DOCUMENT PASSAGE
☆ ☆ ☆ ☆ ☆
July 27, 2011 at 11:21 pm
I am currently involved in developing a cost-sensitive solution that needs to run on either SQL 2K8 Express/Std editions, where time-ordered data is logged into the database as fast as possible.
Currently, we are using MERGE, with a Table-Valued Parameter in a stored procedure to pass chunks of data (around 50K rows at a time) into the database and this has thus far given us acceptable performance. However, given the nature and potential size of the data, depending on the customer's requirement, we wish to have the ability to split the data between files for simpler maintenance/backup purposes, as well as address potential performance issues once the table sizes become large.
Given we cannot use SQL Enterprise to implement table partitioning, I am attempting to use a partitioned view to achieve something similar. The majority of data written to the database is likely to be inserted, not updated. Also, the log data is used to generate KPIs whose evaluation time range can be defined by the user, but the majority of queries are likely to be within the last few months.
The main issue I have now is how do I replace the MERGE in the stored procedure with a more conventional UPSERT syntax, since MERGE doesn't appear to support partitioned views. I have found this article (http://bwunder.wordpress.com/2010/12/10/persisting-data-part-4-upsert-and-merge/) that is closest to what I want to do but since I'm not a seasoned SQL expert, I'm struggling to implement the example for our purposes. Any assistance/comments/suggestions/pitfalls of how to modify the stored procedure to use a standard UPDATE/INSERT (or a totally different approach) would be highly appreciated. From the results posted in the above link, it would appear the performance of the UPSERT vs the MERGE should be quite similar with the quantity of rows we are using.
This is the basis of current stored procedure:
USE [LogDB]
GO
SET ANSI_NULLS ON
GO
SET QUOTED_IDENTIFIER ON
GO
--CREATE TYPE dbo.DataLogTableType AS TABLE
-- ( LogID int,Value float,Attribute int,[TimeStamp] DateTime2) -- matches the structure of the LogData table
--
--LogData table has PK of [LogID] and [TimeStamp], no identity fields or other indexes.
CREATE PROCEDURE [dbo].[sp_Log_BulkInsertUpdate]
@IncomingLogData DataLogTableType READONLY
AS
MERGE LogData AS Target
USING
@IncomingLogData
AS SOURCE
ON (TARGET.TimeStamp = SOURCE.TimeStamp AND TARGET.LogID = SOURCE.LogID)
☆ ☆ ☆ ☆ ☆
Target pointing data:
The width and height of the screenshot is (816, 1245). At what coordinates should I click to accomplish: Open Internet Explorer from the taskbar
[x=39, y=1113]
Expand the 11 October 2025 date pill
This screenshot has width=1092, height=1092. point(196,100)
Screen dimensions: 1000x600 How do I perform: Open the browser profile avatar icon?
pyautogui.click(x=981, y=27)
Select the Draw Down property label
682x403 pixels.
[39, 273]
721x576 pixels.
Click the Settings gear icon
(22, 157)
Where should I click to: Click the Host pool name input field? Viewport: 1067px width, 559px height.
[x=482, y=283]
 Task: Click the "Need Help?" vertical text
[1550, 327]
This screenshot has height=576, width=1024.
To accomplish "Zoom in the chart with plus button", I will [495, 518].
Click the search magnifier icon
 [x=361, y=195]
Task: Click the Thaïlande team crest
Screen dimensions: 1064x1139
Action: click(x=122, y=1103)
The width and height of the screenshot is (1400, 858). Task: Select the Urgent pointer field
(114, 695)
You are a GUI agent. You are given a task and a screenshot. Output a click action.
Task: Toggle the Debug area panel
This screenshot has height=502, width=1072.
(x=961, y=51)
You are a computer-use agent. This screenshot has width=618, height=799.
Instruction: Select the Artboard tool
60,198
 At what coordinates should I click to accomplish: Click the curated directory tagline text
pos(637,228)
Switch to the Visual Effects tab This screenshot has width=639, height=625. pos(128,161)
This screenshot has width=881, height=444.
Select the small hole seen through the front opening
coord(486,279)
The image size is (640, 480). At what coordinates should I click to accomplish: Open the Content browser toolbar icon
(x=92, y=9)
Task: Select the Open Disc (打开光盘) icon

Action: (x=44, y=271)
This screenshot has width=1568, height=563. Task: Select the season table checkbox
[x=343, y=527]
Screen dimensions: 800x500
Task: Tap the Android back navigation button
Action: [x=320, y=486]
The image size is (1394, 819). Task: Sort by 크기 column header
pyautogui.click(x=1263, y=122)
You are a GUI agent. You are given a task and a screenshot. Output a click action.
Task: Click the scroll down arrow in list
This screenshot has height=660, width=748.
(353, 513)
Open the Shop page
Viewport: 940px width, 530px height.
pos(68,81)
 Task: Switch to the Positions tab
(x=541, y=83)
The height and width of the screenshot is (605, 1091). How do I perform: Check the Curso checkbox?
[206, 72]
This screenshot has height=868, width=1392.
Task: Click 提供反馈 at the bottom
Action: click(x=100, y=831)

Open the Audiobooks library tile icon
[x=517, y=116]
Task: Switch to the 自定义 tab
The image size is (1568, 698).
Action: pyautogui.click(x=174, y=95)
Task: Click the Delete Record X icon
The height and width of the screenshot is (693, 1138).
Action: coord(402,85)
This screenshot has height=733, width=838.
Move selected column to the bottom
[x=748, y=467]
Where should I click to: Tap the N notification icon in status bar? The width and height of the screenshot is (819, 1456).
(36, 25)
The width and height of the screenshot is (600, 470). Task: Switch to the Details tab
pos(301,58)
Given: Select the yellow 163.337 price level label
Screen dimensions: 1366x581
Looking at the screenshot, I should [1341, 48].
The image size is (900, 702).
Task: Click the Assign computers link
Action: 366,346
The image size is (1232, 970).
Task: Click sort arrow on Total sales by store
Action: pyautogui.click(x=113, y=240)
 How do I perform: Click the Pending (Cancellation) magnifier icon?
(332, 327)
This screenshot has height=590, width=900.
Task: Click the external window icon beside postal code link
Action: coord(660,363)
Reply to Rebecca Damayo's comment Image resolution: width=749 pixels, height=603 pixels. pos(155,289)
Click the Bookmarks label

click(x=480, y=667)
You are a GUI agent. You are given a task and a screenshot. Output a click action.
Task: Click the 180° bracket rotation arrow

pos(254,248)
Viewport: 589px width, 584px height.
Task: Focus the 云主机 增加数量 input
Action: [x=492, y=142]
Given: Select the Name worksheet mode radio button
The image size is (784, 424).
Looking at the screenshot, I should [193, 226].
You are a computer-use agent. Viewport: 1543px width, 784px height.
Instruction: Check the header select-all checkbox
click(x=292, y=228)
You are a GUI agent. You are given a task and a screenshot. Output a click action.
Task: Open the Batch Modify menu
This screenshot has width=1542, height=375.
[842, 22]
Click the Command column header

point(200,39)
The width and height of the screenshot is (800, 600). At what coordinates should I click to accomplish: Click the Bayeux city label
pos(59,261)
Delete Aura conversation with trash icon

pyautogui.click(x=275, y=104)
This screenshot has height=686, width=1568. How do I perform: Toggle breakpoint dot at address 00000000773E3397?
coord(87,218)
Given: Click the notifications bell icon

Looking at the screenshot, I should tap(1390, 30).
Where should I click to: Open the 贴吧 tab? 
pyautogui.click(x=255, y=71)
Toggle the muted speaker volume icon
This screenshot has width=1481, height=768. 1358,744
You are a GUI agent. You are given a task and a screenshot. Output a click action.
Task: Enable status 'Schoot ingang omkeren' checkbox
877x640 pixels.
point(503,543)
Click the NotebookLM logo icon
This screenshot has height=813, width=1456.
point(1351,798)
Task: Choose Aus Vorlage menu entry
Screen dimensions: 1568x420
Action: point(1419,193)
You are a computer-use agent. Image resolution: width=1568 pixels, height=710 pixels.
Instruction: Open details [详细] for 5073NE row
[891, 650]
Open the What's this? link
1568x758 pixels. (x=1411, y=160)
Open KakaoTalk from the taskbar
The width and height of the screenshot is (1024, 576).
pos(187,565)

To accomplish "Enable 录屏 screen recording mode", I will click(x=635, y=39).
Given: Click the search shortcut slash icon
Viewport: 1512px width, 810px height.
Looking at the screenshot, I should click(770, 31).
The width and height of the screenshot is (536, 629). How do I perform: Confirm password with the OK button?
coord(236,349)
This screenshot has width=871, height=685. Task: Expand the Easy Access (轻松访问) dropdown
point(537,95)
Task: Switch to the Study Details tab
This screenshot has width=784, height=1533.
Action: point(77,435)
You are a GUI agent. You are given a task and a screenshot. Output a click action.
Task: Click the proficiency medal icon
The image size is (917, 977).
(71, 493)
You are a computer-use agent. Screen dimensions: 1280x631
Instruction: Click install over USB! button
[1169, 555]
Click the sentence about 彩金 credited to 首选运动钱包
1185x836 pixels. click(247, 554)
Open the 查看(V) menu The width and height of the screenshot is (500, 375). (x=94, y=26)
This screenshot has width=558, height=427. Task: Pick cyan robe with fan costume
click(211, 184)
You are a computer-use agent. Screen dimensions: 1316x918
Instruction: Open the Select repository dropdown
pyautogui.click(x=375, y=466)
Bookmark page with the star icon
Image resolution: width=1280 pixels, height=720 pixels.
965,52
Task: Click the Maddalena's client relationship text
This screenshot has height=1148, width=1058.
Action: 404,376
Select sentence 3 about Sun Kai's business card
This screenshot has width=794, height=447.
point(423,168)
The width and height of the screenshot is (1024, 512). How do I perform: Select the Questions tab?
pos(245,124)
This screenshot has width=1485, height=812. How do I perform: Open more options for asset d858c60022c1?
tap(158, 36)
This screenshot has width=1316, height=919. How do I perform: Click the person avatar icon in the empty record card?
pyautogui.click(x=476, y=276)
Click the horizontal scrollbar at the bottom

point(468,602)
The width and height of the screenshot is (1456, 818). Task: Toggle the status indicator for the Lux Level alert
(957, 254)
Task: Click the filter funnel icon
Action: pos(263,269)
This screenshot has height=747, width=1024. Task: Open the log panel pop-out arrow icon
☆ ☆ ☆ ☆ ☆
WORK INSTRUCTIONS
a: Can you print the forum post's text between "Currently, we are" and "last few months.", inclusive?
b: Please answer these questions from the forum post:
(i) Which SQL Server editions does the solution need to run on?
(ii) About how many rows are passed into the database in each chunk?
(iii) What is the primary key of the LogData table?
This material has no connection to the forum post.

SOLUTIONS BY TASK
a:
Currently, we are using MERGE, with a Table-Valued Parameter in a stored procedure to pass chunks of data (around 50K rows at a time) into the database and this has thus far given us acceptable performance. However, given the nature and potential size of the data, depending on the customer's requirement, we wish to have the ability to split the data between files for simpler maintenance/backup purposes, as well as address potential performance issues once the table sizes become large.
Given we cannot use SQL Enterprise to implement table partitioning, I am attempting to use a partitioned view to achieve something similar. The majority of data written to the database is likely to be inserted, not updated. Also, the log data is used to generate KPIs whose evaluation time range can be defined by the user, but the majority of queries are likely to be within the last few months.

b:
(i) SQL 2K8 Express/Std editions
(ii) Around 50K rows at a time
(iii) [LogID] and [TimeStamp]